My Valentine's gift to you is I give you... COUTURE!
Yes!! It's the best gift a girl could ever have!
Basically, Riccardo Tisci has mastered fashion. Have you seen the pre-fall collection? IT'S THE BOMB! Everything he does is the best, his rtw has a couture-like quality in it. PS. GIVENCHY SPRING 2011 ANIMAL PRINT IS BETTER THAN BLUEMARINE SPRING 2011.
God, I just live this collection. The hats are by Philip Treacy and in line with the fall 2010 couture, it's not a show but rather a presentation. No runway was set so there. I would love to see the clothes in motion though, they look incredible!
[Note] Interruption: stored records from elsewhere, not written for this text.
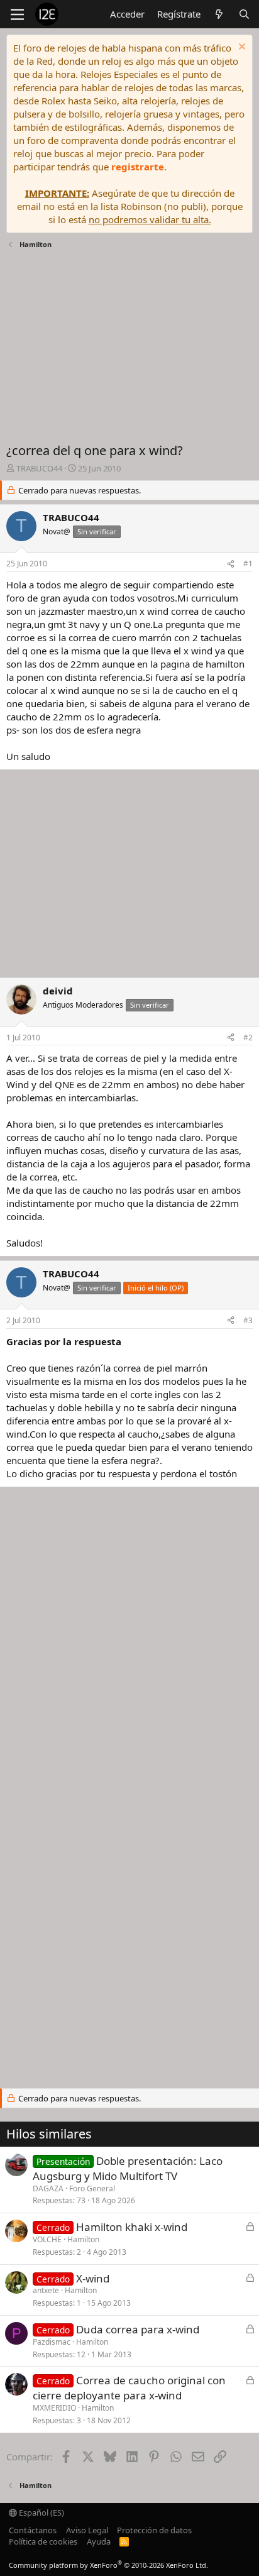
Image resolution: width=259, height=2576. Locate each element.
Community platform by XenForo (108, 2565)
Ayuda (99, 2541)
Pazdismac (51, 2342)
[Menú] (17, 14)
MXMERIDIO (54, 2408)
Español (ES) (40, 2512)
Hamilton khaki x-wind (131, 2227)
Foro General (92, 2188)
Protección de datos (154, 2530)
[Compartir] (231, 564)
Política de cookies (43, 2541)
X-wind (92, 2278)
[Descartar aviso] (240, 48)
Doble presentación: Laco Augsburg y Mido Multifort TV (128, 2168)
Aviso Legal (87, 2530)
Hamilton (83, 2239)
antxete (46, 2290)
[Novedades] (219, 14)
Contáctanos (33, 2530)
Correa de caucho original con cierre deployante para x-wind (129, 2388)
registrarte (137, 166)
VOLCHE (47, 2239)
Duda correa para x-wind (137, 2329)
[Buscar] (244, 14)
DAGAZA (48, 2188)
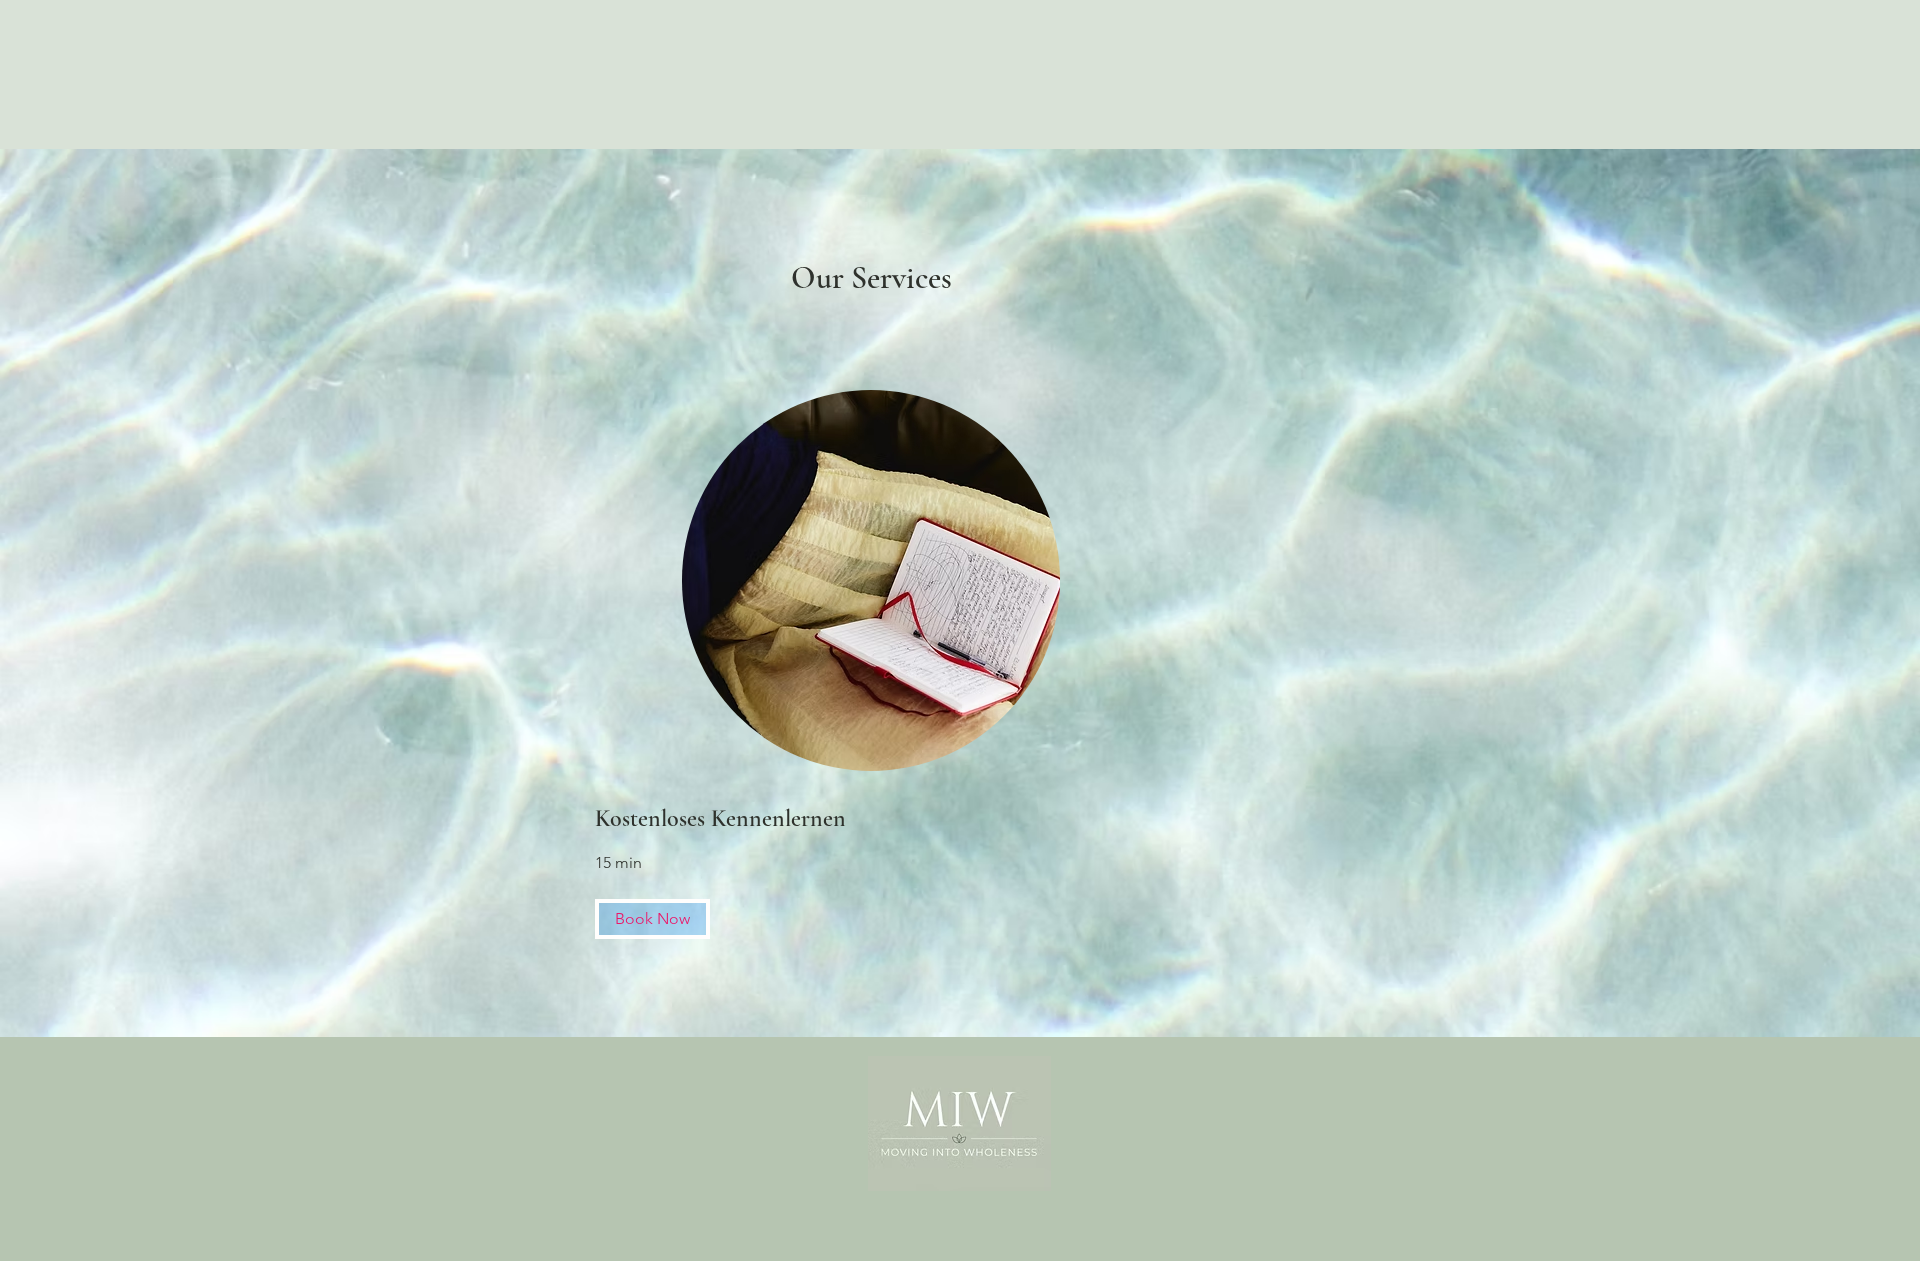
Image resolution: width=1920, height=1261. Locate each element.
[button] (652, 919)
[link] (871, 819)
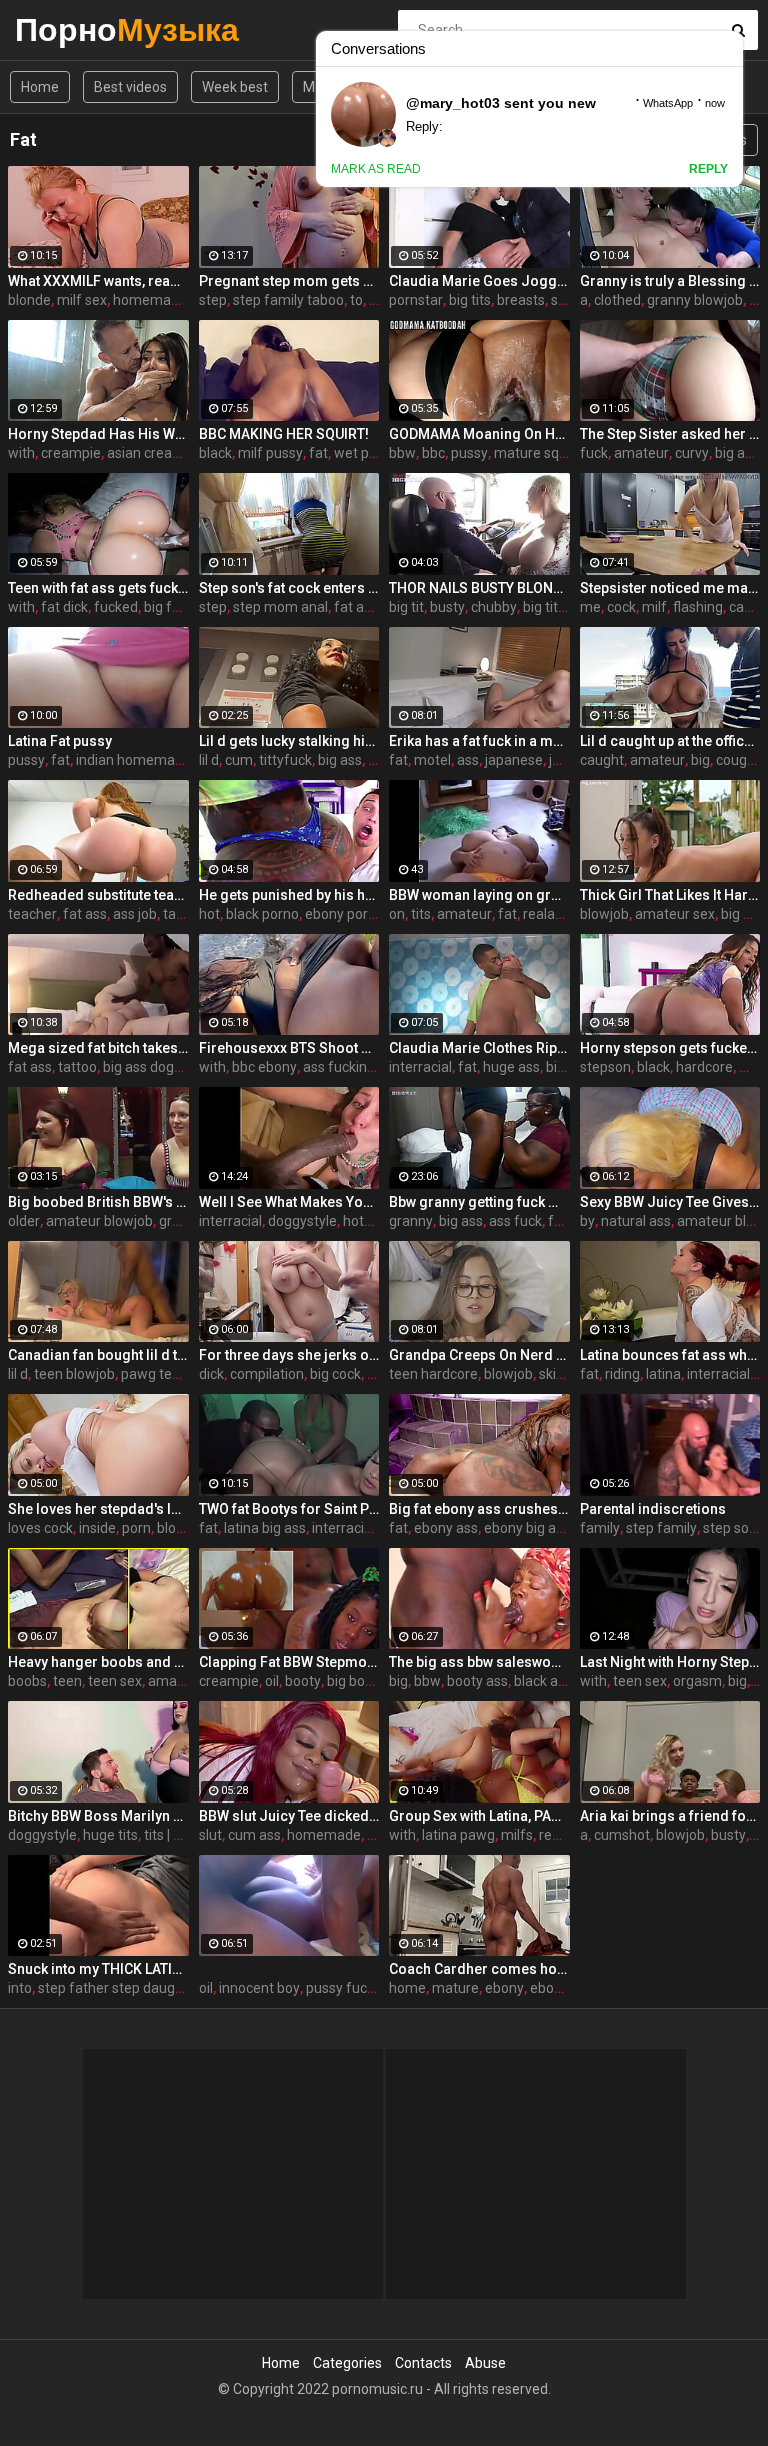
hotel (359, 1221)
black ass (543, 1681)
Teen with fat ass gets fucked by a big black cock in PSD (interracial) (98, 588)
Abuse (485, 2363)
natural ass (636, 1221)
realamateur (562, 914)
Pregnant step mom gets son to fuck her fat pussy (289, 281)
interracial (420, 1067)
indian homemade (133, 760)
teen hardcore (433, 1374)
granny (411, 1221)
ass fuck (515, 1221)
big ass (737, 453)
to (356, 300)
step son (730, 1528)
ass (468, 760)
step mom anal (280, 607)
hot (209, 914)
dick (211, 1374)
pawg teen (154, 1374)
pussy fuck (340, 1988)
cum (239, 760)
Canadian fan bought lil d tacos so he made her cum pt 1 (98, 1355)
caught (602, 760)
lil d (209, 760)
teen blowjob (74, 1374)
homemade (150, 300)
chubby (494, 607)
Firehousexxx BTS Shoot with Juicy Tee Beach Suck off (289, 1048)
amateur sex (675, 914)
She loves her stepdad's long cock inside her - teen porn (98, 1509)
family (600, 1528)
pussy (469, 453)
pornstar (416, 300)
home (407, 1988)
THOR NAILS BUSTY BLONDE (479, 588)
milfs (517, 1835)
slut (210, 1835)
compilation (267, 1374)
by (587, 1221)
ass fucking (339, 1067)
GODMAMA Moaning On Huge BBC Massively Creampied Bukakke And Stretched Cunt (479, 434)
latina (663, 1374)
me (590, 607)
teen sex (115, 1681)
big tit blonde (563, 607)
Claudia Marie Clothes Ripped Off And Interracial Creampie (479, 1048)
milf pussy (270, 453)
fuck (594, 453)
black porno (262, 914)
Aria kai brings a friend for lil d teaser (670, 1816)
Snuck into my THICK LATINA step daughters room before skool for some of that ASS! (98, 1969)
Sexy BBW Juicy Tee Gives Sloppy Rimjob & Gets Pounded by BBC (670, 1202)
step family (661, 1528)
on (397, 914)
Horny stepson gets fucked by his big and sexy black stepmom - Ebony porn (670, 1048)
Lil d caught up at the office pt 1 (670, 741)
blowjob (604, 914)
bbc (433, 453)
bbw (402, 453)
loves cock (40, 1528)
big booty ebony (377, 1681)
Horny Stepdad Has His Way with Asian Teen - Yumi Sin (98, 434)
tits (421, 914)
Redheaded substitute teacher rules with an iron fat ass (98, 895)
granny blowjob (695, 300)
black (215, 453)
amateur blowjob (99, 1221)
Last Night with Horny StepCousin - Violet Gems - (670, 1662)
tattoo (77, 1067)
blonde (29, 300)
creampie (71, 453)
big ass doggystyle (161, 1067)
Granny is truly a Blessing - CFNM (670, 281)
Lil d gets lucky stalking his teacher (289, 741)
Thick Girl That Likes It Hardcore (670, 895)
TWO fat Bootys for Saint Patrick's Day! (289, 1509)
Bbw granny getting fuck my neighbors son (479, 1202)
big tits (470, 300)
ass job (135, 914)
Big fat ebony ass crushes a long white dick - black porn (479, 1509)
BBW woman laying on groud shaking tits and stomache (479, 895)
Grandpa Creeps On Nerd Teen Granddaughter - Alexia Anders (479, 1355)
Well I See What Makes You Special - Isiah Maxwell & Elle (289, 1202)
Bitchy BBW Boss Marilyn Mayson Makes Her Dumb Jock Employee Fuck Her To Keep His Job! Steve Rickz (98, 1816)
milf (654, 607)
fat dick (64, 607)
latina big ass (265, 1528)
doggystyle (302, 1221)
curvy (692, 453)
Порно (67, 29)
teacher (32, 914)
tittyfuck (285, 760)
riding (622, 1374)
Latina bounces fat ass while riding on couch (670, 1355)
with (21, 453)
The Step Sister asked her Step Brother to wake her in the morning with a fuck (670, 434)
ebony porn (340, 914)
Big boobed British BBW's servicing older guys (98, 1202)
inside (97, 1528)
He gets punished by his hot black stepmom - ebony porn (289, 895)
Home (40, 87)
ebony (504, 1988)
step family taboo (288, 300)
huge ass (511, 1067)
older (24, 1221)
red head (567, 1835)
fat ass (356, 607)
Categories (347, 2363)
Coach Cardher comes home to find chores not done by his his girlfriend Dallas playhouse (479, 1969)
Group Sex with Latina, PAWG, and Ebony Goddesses (479, 1816)
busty (447, 607)
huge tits (110, 1835)
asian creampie (155, 453)
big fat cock (180, 607)
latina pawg (458, 1835)
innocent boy (259, 1988)
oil (272, 1681)
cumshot (622, 1835)
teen (67, 1681)
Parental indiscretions (653, 1509)
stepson (605, 1067)
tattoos (186, 914)
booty (303, 1681)
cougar (738, 760)
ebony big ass (527, 1528)
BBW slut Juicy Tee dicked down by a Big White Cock (289, 1816)
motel (432, 760)
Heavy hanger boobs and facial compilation (98, 1662)
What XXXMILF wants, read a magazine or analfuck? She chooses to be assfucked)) (98, 281)
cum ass (254, 1835)
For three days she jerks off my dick (289, 1355)
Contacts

Fashion's favorite goth took flight with a new obsession: Japan. Not the land of obis and geishas, he said, but the Japan of robot toys and the dancer Kazuo Ohno, whose intensely ritualized style of performance, called Butoh, was a huge influence on Tisci's friend, the singer Antony Hegarty. When Ohno died, Antony and the Johnsons performed a tribute concert that so inspired Tisci, the dead man became a sort of muse for the designer. And this was the result. According to Tisci, Ohno provided the romance, the melancholy, and the palette (the color of dried flowers). Robots, meanwhile, influenced the appliqués, the shoes, and the huge hats by Philip Treacy
The detail was as crazily consuming as last season's. One outfit required 2,000 hours of cutting and 4,000 hours of sewing. A single pair of trousers had 90 meters of plissé. On this scale, appreciation of the clothes as they solemnly rotated from hangers in a reverentially hushed salon on the Place Vendôme became an almost academic exercise, like examining works of art in a gallery. Maybe not such a bad analogy, given the extraordinary appliqué on a bolero that crossed a robot's face with a Catholic cross, or the organza that was laser-cut and appliquéd on layers of chiffon and tulle to create a three-dimensional spread of vermilion wings. One gown featured a Japanese crane, again appliquéd, that rose phoenixlike from a cloud of feathers. Massive bird's wings were folded across a sheer skirt. The Swarovski crystals and pearls that were crusted on the bodice of another dress began to pop like fish eyes as the dress moved.